--- Source extract Enclosed Below ---
I am very critical of everything that we do. No matter how large or how small — how can we make each experience greater than the one we had before? Regardless of the size, regardless of the client, our goal is to always elevate.
How has your company had to pivot during COVID?
[At first] I thought this is going to be two weeks and then we’ll be back. I think a lot of people thought that. And then those two weeks turned into four and six, and the next thing you know we’re where we are today. The day the Essence Festival canceled was my breakdown day because that’s a huge event for us. I don’t know what’s happening. I don’t know the state of events. Is my company going to survive? All of these thoughts started going through my head. The next day I put together our first virtual event strategy and a client said, “I’ll try it!” and that was all I needed. It has skyrocketed from there.
Also, I have a background in strategy work. I put a hit out one day to a couple of my peers to see if anybody needed community strategy or help understanding how to navigate through social injustices and equity. The phone and the email started blowing up. Before I knew it, I was working on three community engagement strategies.
When I’m talking to people who are trying to figure out how to navigate the pandemic, I say go back through everything you’ve ever done in life to see how you can take that and turn that into something that can at least pay your rent and feed your family. COVID, to me, is not about being a millionaire. Success is surviving.
This year you’ve done successful virtual versions of Birmingham Freedom Fest and the Smart Party. What’s the key to a great virtual event?
It’s about making sure that you can still provide a way for people to connect. The biggest thing that I have learned and what I hang our hat on is you cannot go into the virtual space with the live event mindset. There’s a level of connectivity that comes along with a live event. You’re there, you’re surrounded by people, you’re looking at the space. With the virtual experience, you have to create that level of connectivity. With Smart Party, through the chat feature, you still felt like you were engaging with your co-worker or your peer or your friend you invited to participate in the event.
--- End of Enclosed Source extract ---
Work instruction A =>
Answer these questions from the event-planning interview:
(i) Which event's cancellation did the speaker call a "breakdown day"?
(ii) How many community engagement strategies did the speaker end up working on?
(iii) At the Smart Party, what let attendees feel they were engaging with a co-worker, peer, or friend?
Work instruction B =>
Decide whether each statement agrees with the event-planning interview, and quote the words that settle it:
(i) At first the speaker expected the disruption to last about two weeks.
(ii) The speaker says success during COVID means becoming a millionaire.
(iii) The speaker recommends approaching virtual events with a live event mindset.
Work instruction C => Write the next part of the event-planning interview, picking up after its final sentence.
The rows that come next have no connection to the event-planning interview.
--- Dataset excerpts Enclosed Below ---
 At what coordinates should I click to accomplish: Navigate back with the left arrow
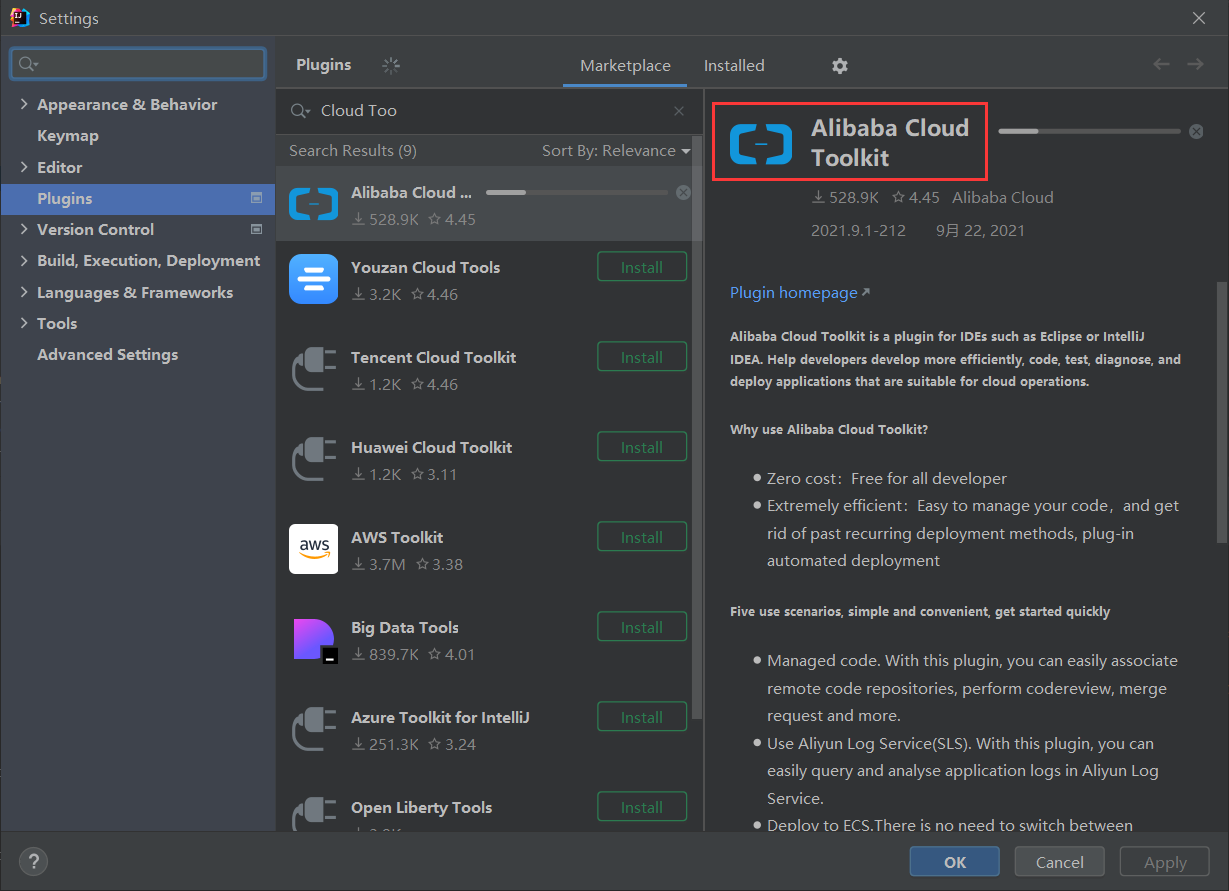point(1161,65)

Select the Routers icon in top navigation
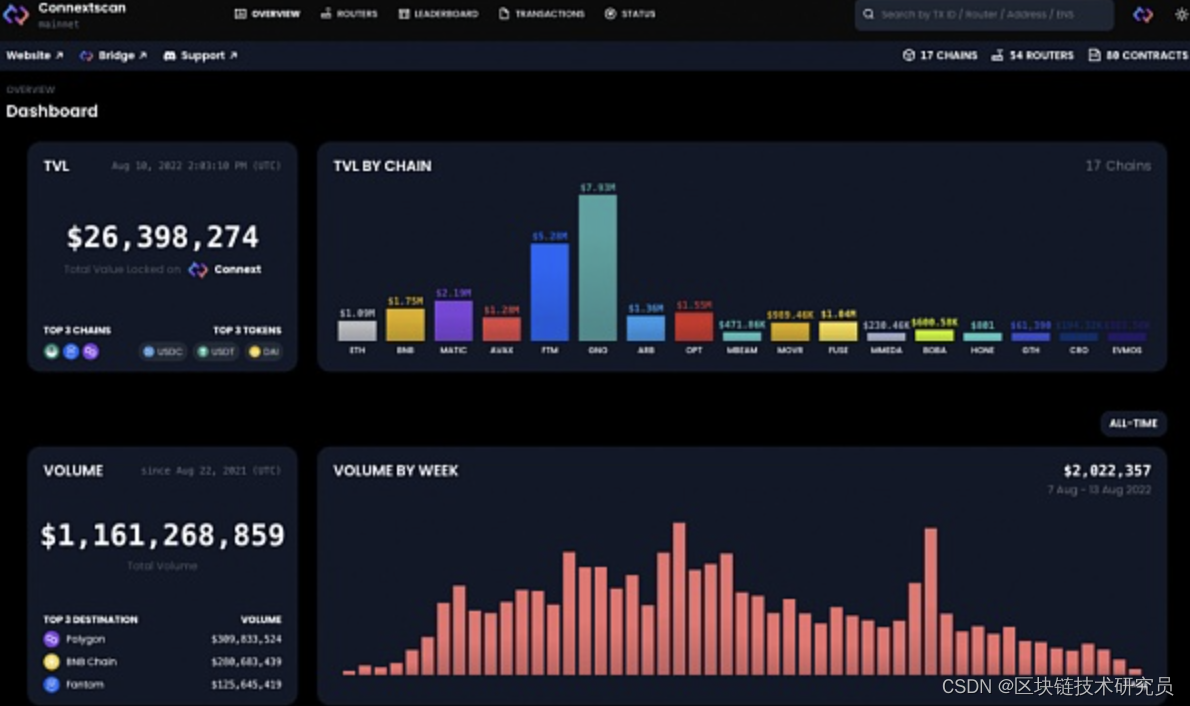click(327, 13)
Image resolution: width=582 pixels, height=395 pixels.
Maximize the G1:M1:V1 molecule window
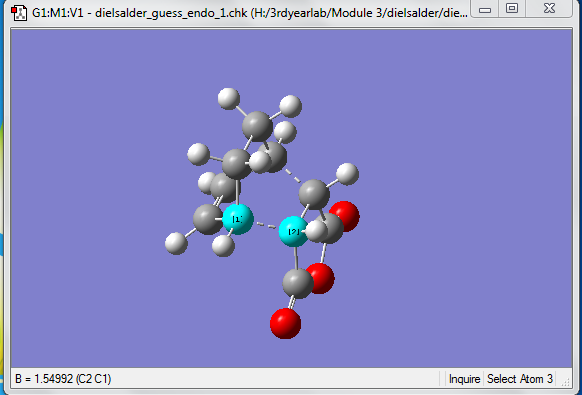coord(512,9)
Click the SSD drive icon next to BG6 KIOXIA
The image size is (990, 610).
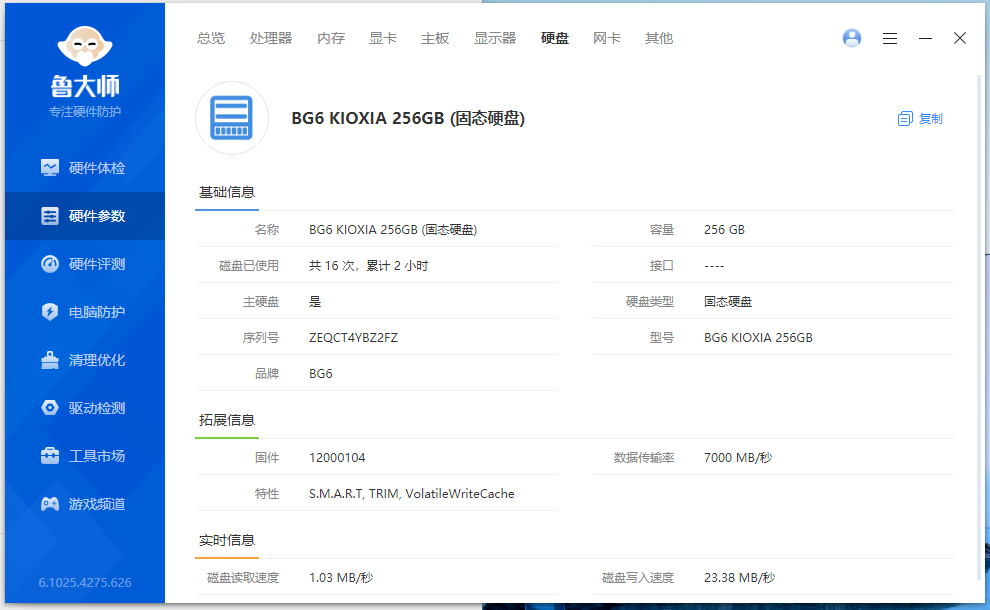(x=232, y=118)
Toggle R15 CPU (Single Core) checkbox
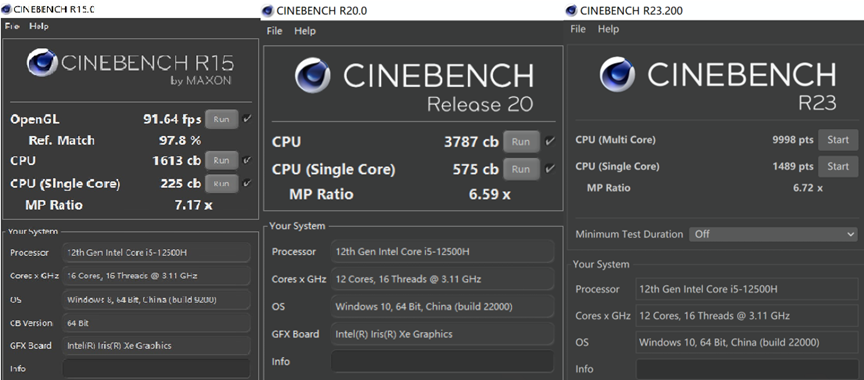Screen dimensions: 864x380 pyautogui.click(x=247, y=183)
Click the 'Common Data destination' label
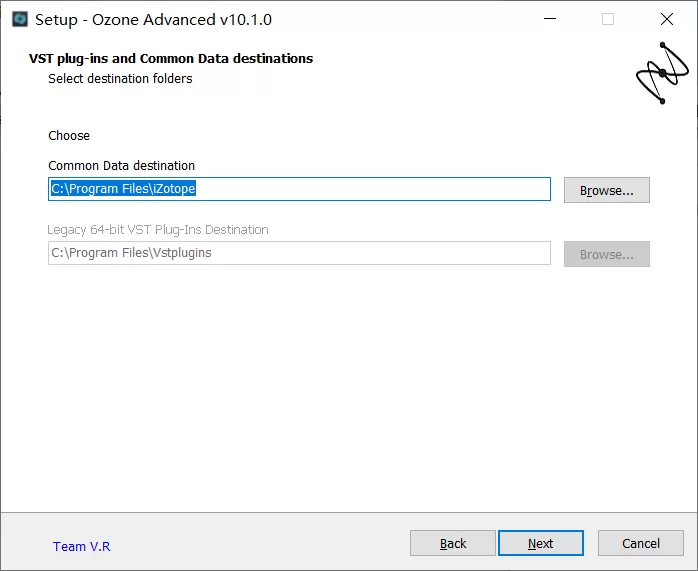 [x=121, y=165]
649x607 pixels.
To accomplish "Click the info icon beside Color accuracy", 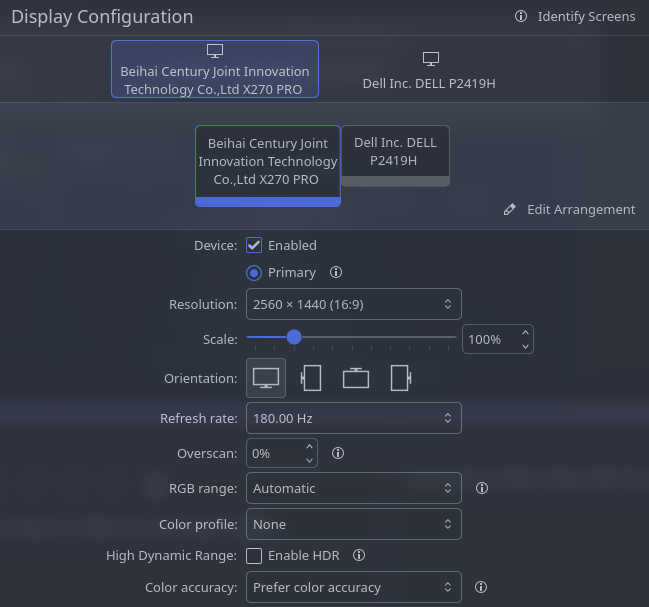I will coord(481,587).
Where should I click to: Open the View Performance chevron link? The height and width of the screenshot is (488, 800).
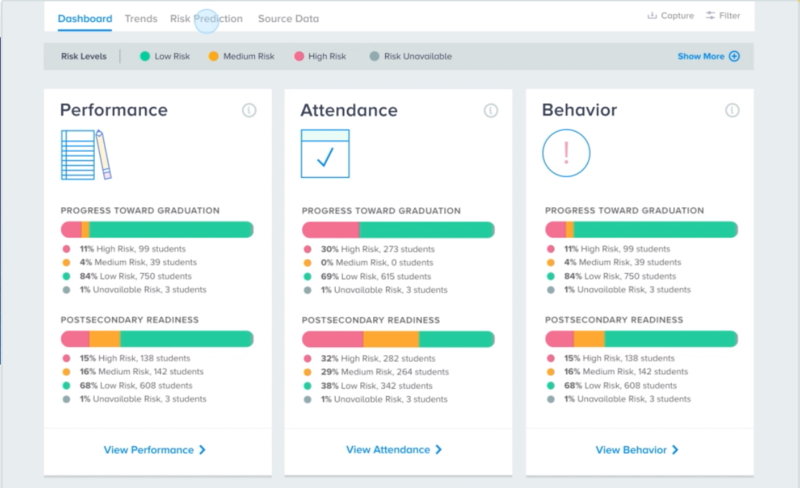pos(155,450)
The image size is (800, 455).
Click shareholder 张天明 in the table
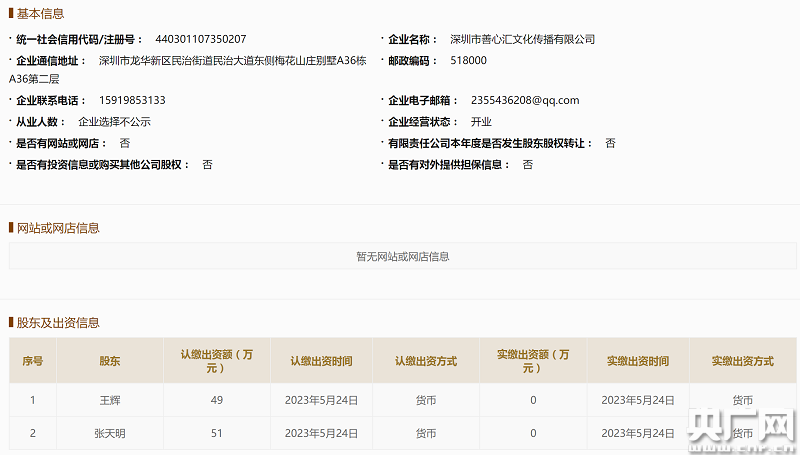(x=110, y=433)
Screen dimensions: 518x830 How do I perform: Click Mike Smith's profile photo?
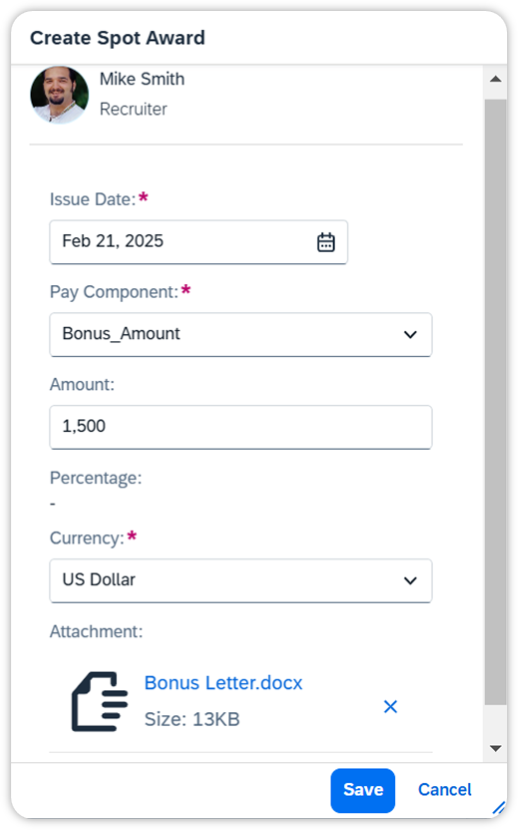(x=59, y=95)

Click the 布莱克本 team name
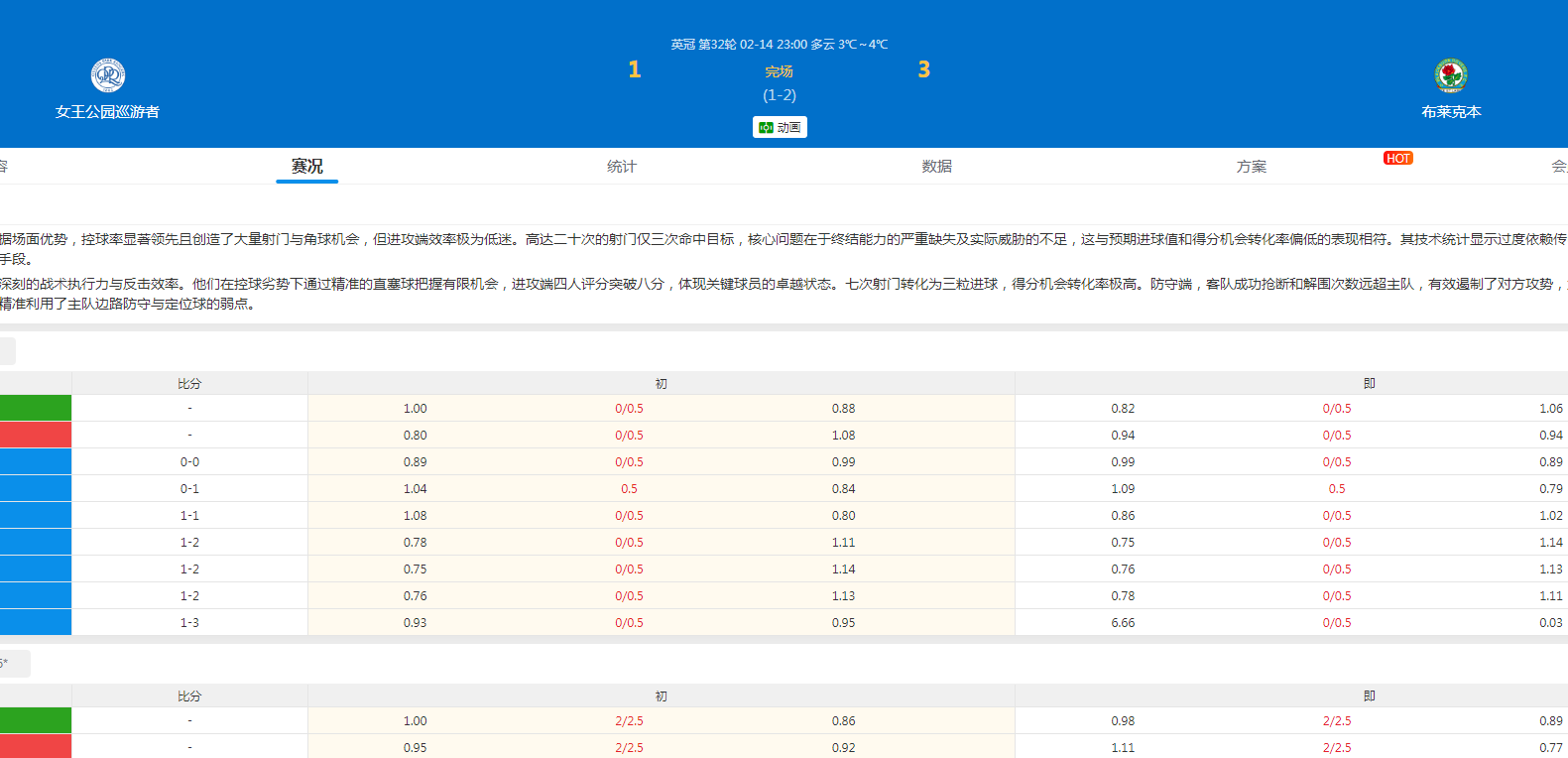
--- End of Enclosed Dataset excerpts ---
Exercise result A =>
(i) The Essence Festival.
(ii) Three.
(iii) The chat feature.

Exercise result B =>
(i) Yes: "I thought this is going to be two weeks and then we’ll be back."
(ii) No: "COVID, to me, is not about being a millionaire. Success is surviving."
(iii) No: "you cannot go into the virtual space with the live event mindset."

Exercise result C =>
Quality content makes a big difference, too. With virtual events, you have to make them entertaining. There’s so much happening in your space. I could be on my computer watching a virtual event but yet I’m on my phone and I’m texting, or I could get up and leave the room. There are so many things that can distract you from the virtual space that you have to be entertained.
What do you like to do when you’re not working?
I love to travel even though 2020 has not been a travel year. I do believe in fashion therapy. I’m not going to call it retail therapy because I used to find myself before the pandemic going to clothing stores just to touch the clothes. There’s something calming to me to be able to walk through a mall, in and out of different stores, and just put visions of outfits together in my mind whether I purchase them or not.
A lot of times when I’m not working, I’m either talking to or with my mom. On Friday nights she, my aunts and I get on the phone and talk about absolutely nothing. It’s just so much laughter and I don’t know what we’re laughing at.
My passion is earrings. I started making my own earrings very early on and I got sidetracked. Now, finally, I’m working on my own earring line.
What’s the best advice you have to give?
Be authentically you in every situation regardless of what type of pressure you may be under. Show up as your true self, and whatever happens you will be 100 percent okay because you know you came to the table as you.
Name three things you can’t live without.
San Pellegrino water, baked potatoes, and earrings.
Thank you, Rashada, and we can’t wait to see what you create for the 2022 World Games! All photography provided by Rashada LeRoy.